[begin INPUT FOR THIS TASK]
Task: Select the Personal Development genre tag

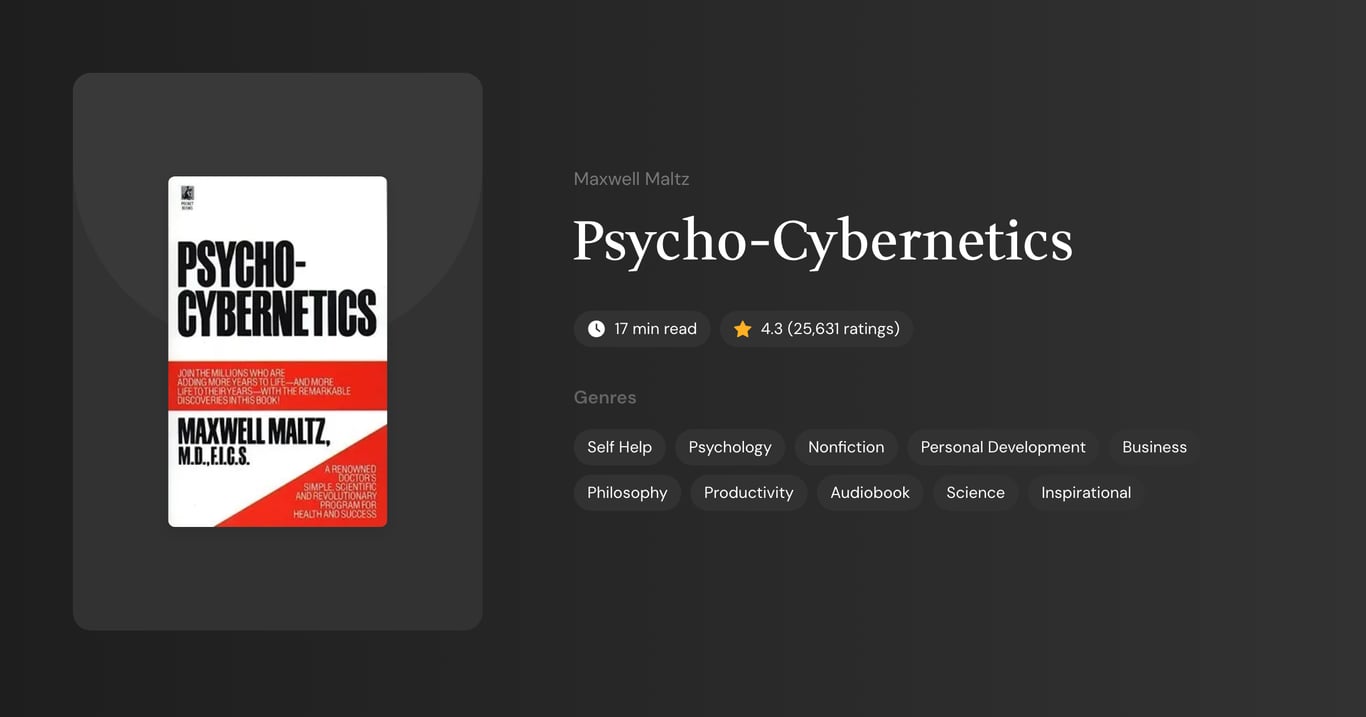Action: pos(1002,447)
[end INPUT FOR THIS TASK]
[begin INPUT FOR THIS TASK]
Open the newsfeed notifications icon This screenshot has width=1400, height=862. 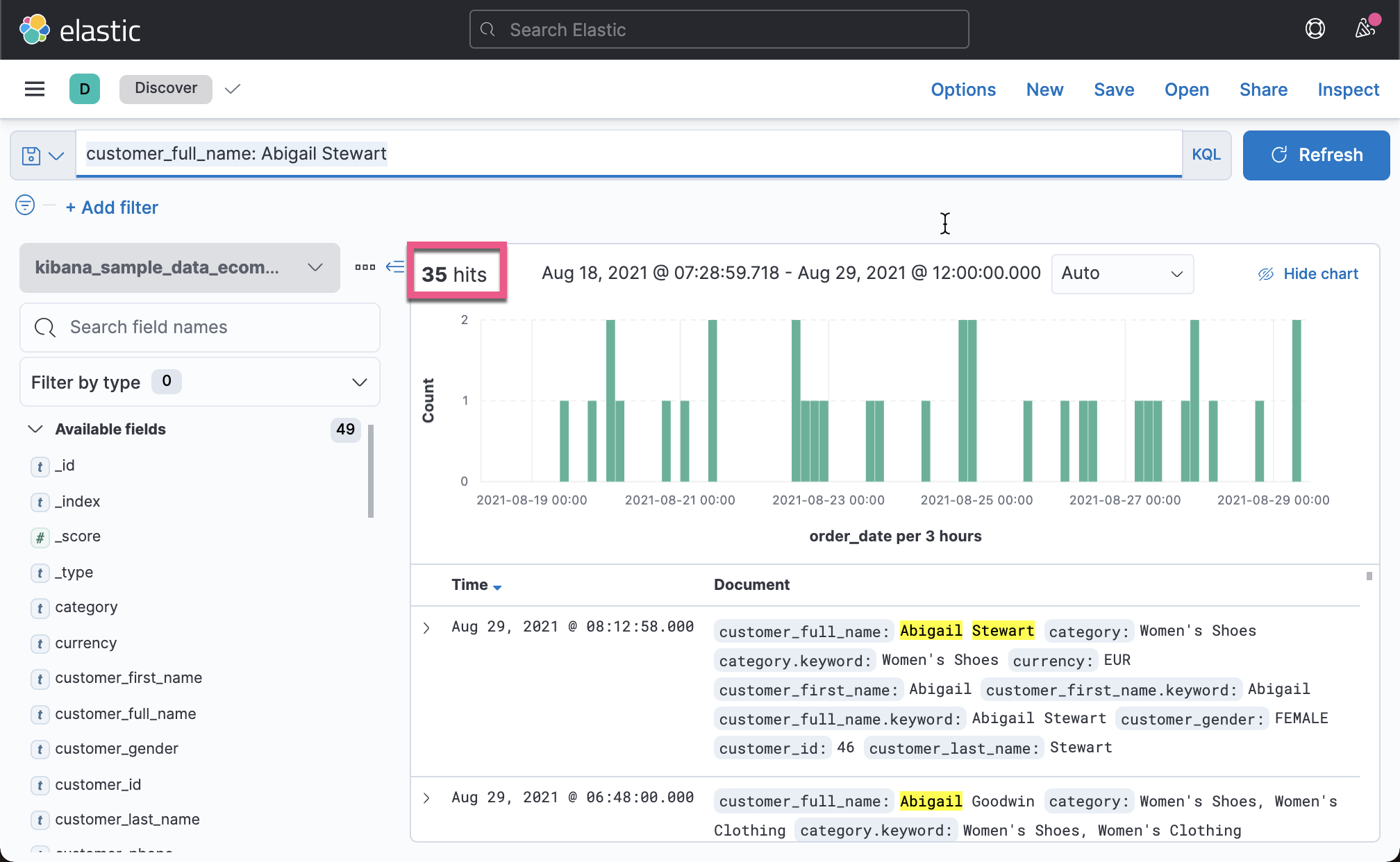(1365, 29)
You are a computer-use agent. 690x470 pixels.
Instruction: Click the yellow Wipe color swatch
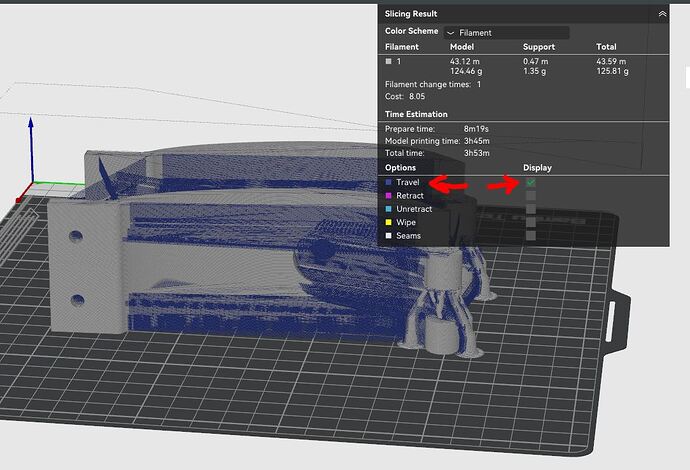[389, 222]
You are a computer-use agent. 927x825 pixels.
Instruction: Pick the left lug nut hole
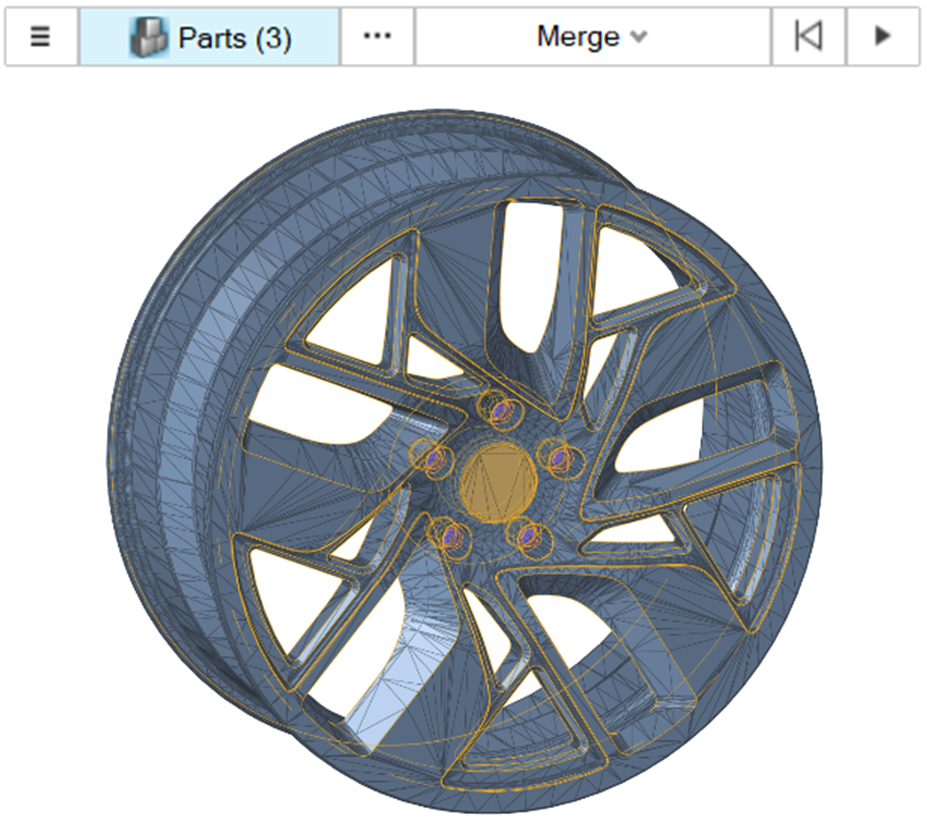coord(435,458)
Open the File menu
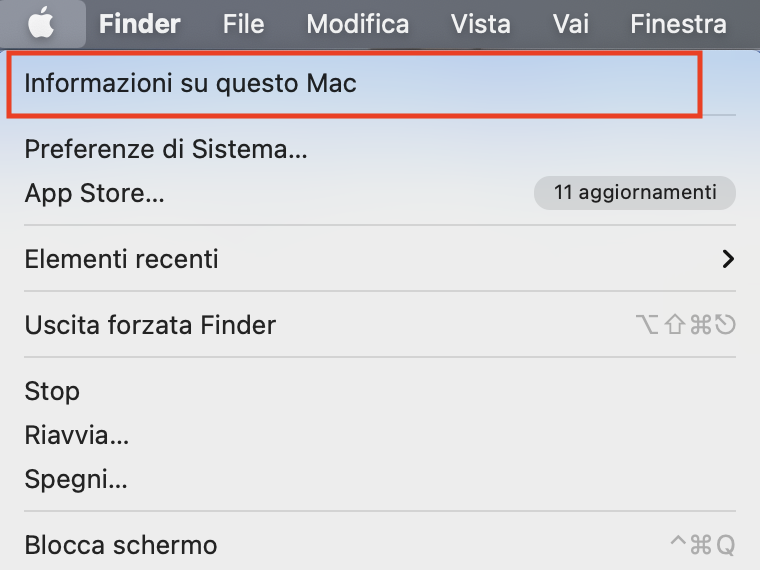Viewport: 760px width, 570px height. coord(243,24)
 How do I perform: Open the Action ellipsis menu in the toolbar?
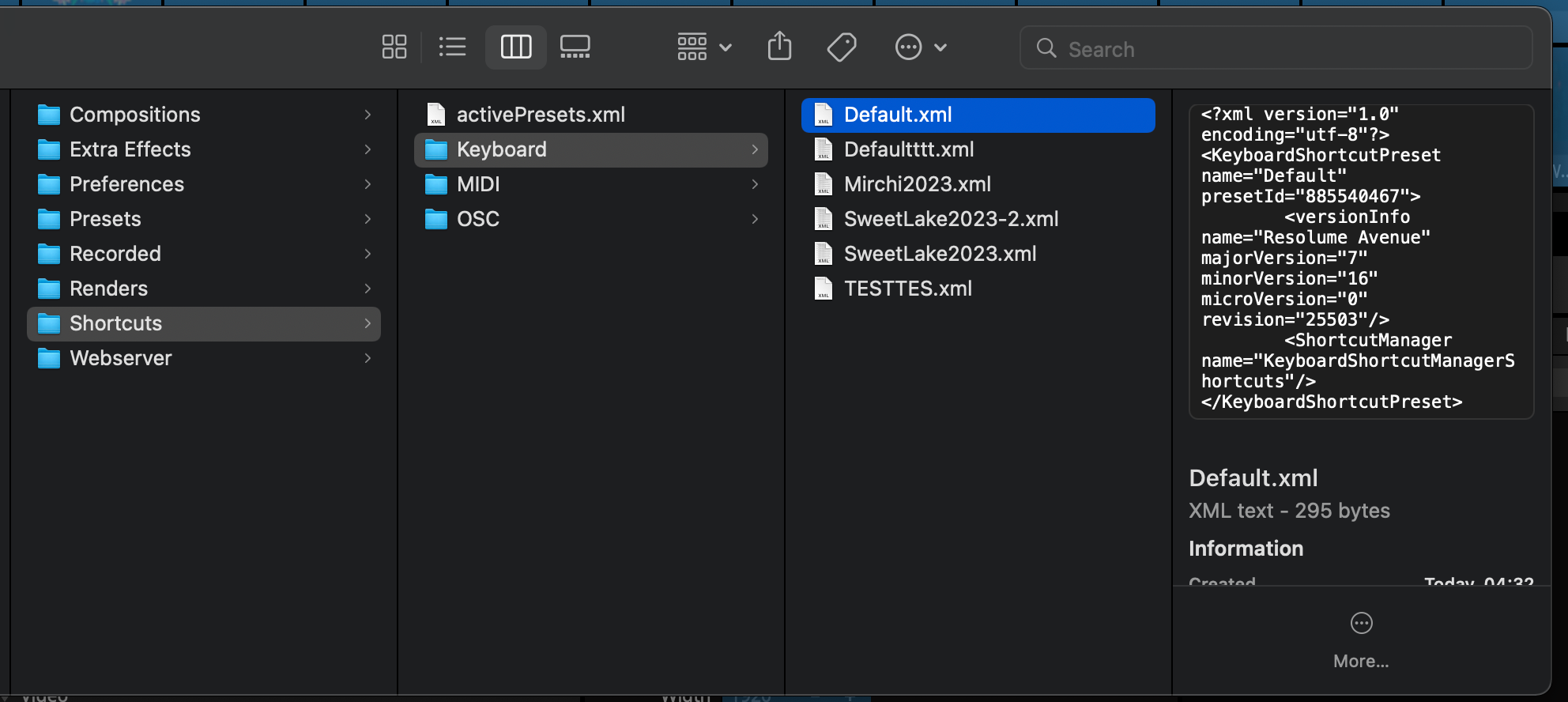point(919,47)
[end INPUT FOR THIS TASK]
- STATED EXERCISE
Give the records as a Markdown table, beginning at the line containing "Open the File menu" and continuing through the line containing "point(919,47)". Use the columns Row and Line, with one row per line and no blank lines, and leave the pictures out.

- WRITTEN ANSWER
| Row | Line |
|---|---|
| 1 | Open the File menu |
| 2 | Viewport: 760px width, 570px height. coord(243,24) |
| 3 |  How do I perform: Open the Action ellipsis menu in the toolbar? |
| 4 | point(919,47) |